Irreversibly inflamed pulp (IIP) constitutes both a pathophysiologic and a diagnostic challenge. Gingival crevicular fluid (GCF) samples were obtained with Periopaper strips from IIP and adjacent and contralateral teeth for interleukin-8 (CXCL8) and tumor necrosis factor-alpha (TNF-alpha) measurements. Pain intensity was reported by using a verbal numeric scale (1-10). TNF-alpha (n = 25) was not detectable in GCF, whereas CXCL8 (n = 17) was significantly greater in IIP (302.1 +/- 164.9 pg/mL) compared with adjacent (139 +/- 138.58 pg/mL; P = .0072) or contralateral (173.8 +/- 166.4 pg/mL; P = .0231) teeth.
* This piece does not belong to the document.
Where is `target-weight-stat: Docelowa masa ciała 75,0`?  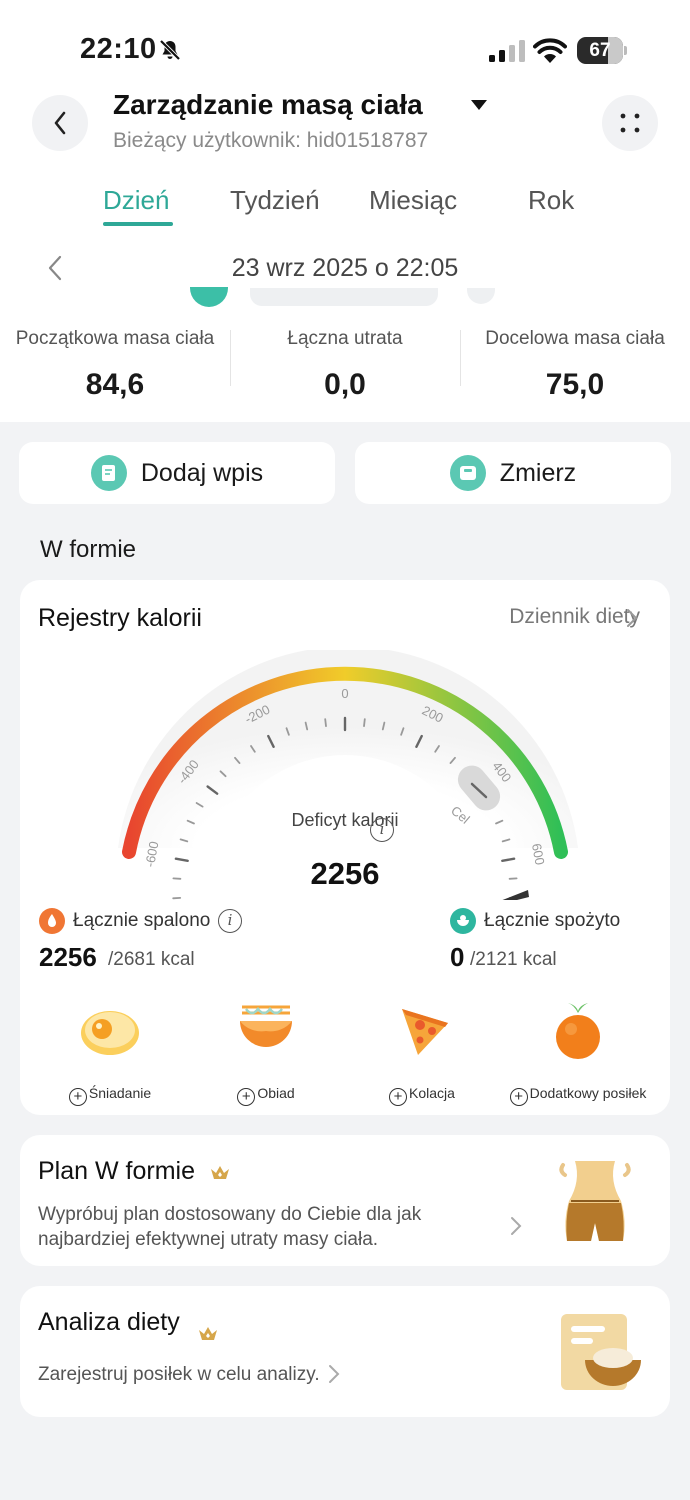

A subgroup of high pain (>5) patients (n = 7) had CXCL8 IIP levels (323.6 +/- 148.4 pg/mL) that were significantly different from the contralateral teeth (P = .0262); however, they did not differ from the adjacent teeth (P = .1649), suggesting that neighboring teeth might also have inflammation. Another group of patients (n = 7) who had received local anesthesia before sampling had very low IIP CXCL8 levels. GCF CXCL8 levels might be a useful measurement for staging patients with acute pulpitis.